▸ **EXERCISE DIRECTIONS**: Write out nothing but the lines from the one containing "The height and" through the last line below, both included, and without the pictures.

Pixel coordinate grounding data
━━━━━━━━

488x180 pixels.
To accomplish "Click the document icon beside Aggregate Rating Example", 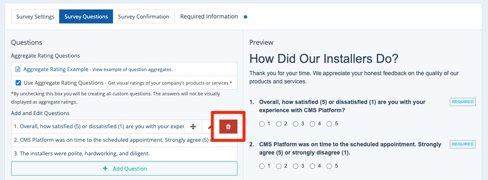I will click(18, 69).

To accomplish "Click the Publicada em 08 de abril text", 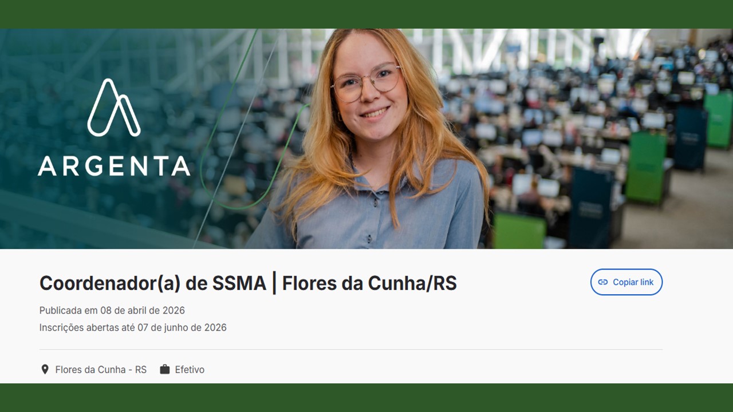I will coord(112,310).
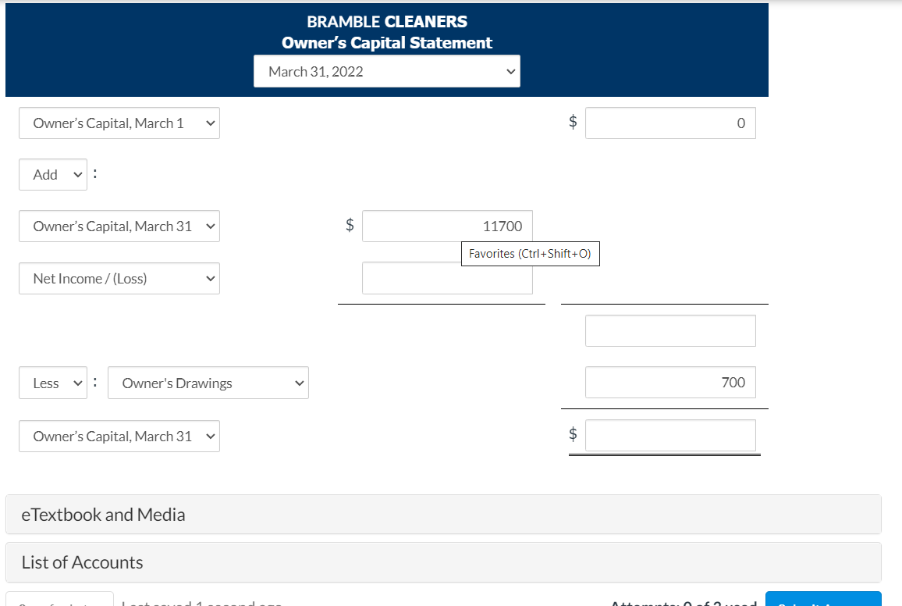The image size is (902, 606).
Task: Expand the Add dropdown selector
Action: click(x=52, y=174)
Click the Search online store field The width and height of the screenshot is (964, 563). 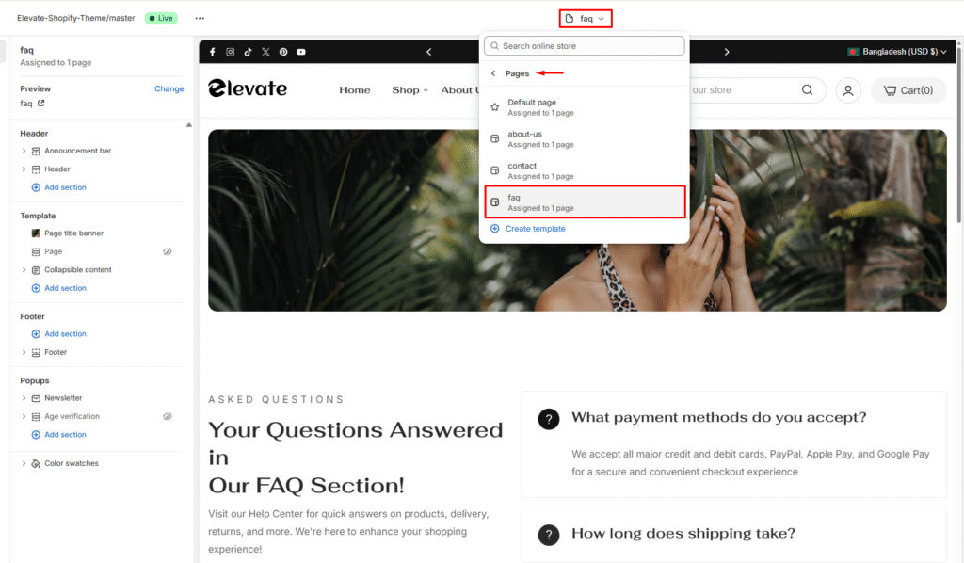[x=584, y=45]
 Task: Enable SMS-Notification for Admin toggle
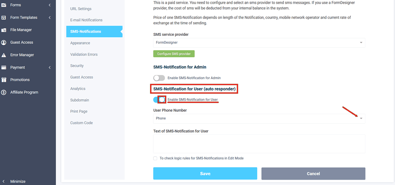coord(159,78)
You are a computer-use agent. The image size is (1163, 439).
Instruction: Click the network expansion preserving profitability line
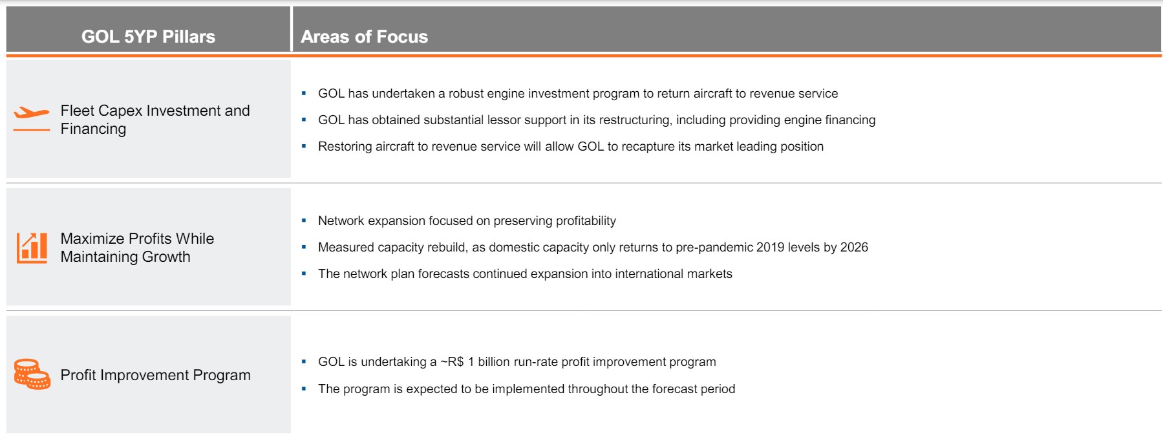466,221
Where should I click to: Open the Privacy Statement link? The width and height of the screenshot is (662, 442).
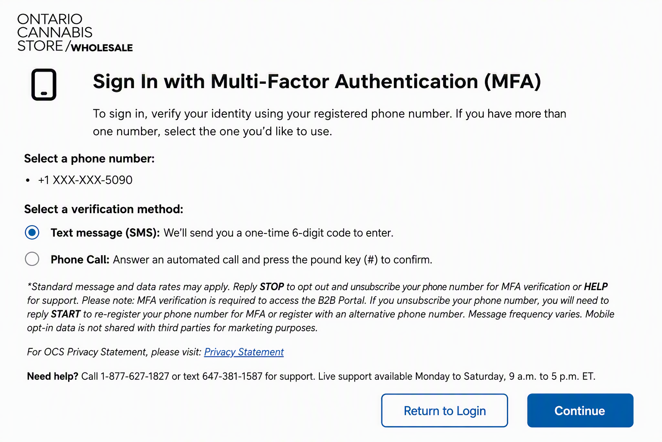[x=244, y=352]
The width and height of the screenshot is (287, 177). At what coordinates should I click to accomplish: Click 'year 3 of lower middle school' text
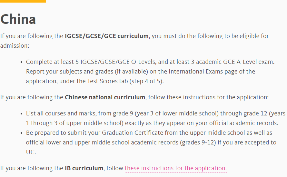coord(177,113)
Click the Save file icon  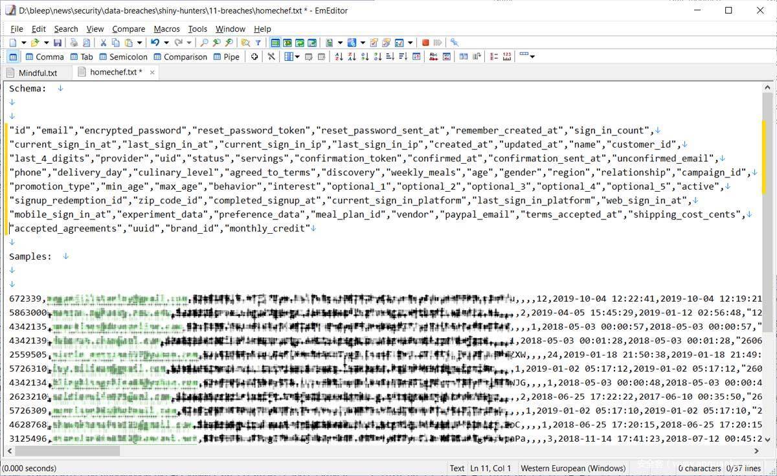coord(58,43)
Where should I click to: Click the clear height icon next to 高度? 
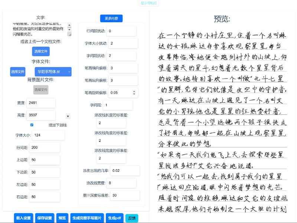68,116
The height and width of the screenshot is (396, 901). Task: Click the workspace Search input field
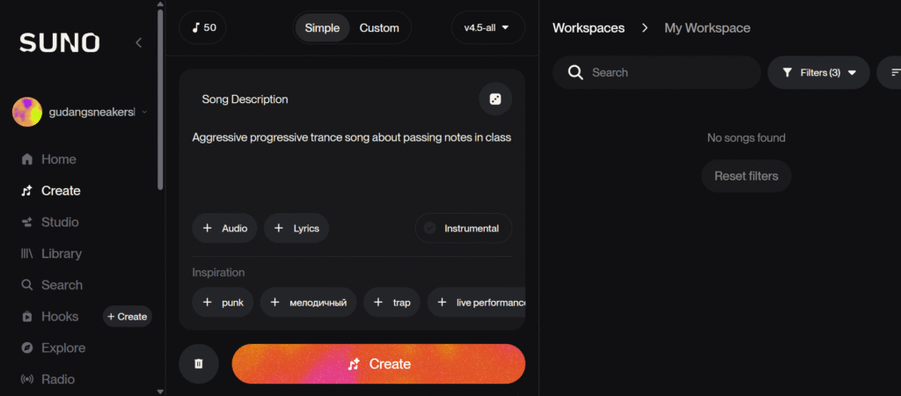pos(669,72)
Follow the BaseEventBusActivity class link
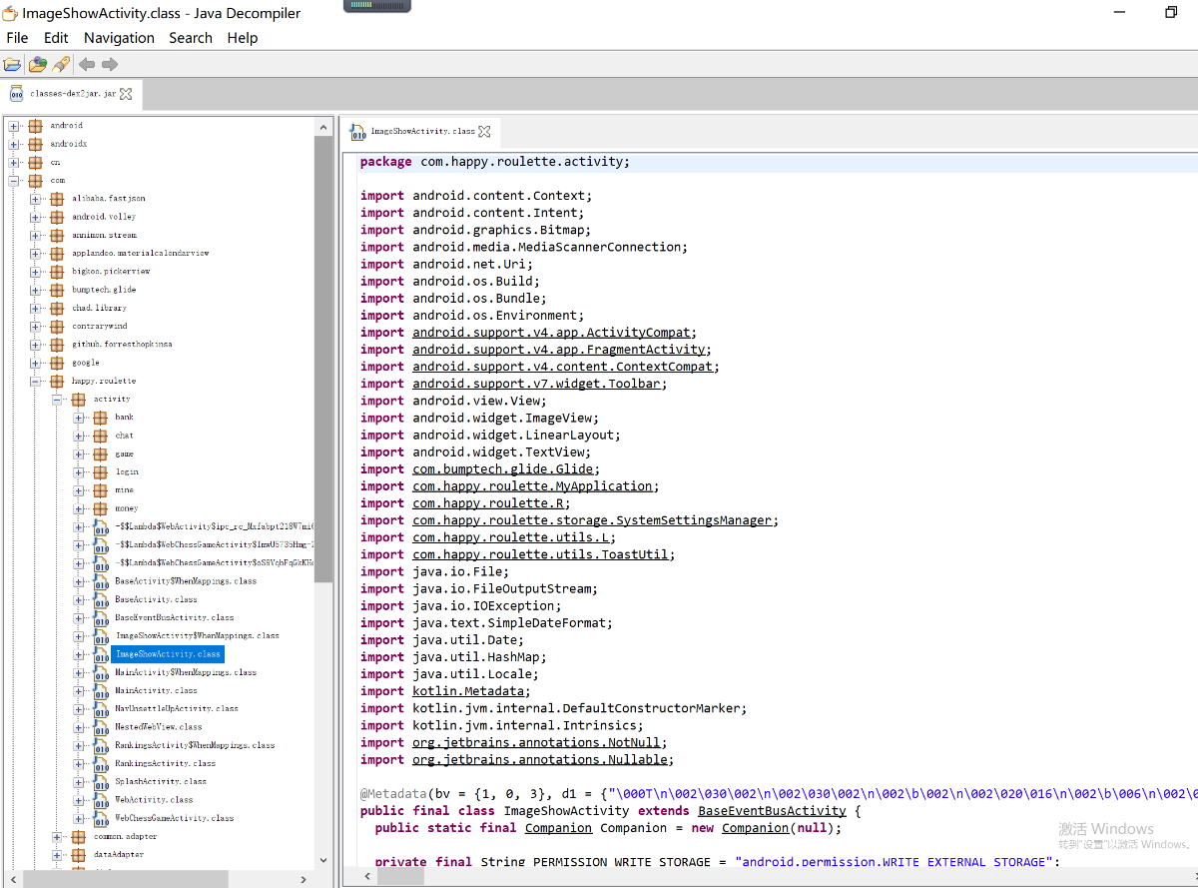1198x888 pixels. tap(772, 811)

━━━━━━━━

▸ **ANSWER**:
The height and width of the screenshot is (396, 901). Task: Click the workspace Search input field
pos(669,72)
Follow the BaseEventBusActivity class link
1198x888 pixels. tap(772, 811)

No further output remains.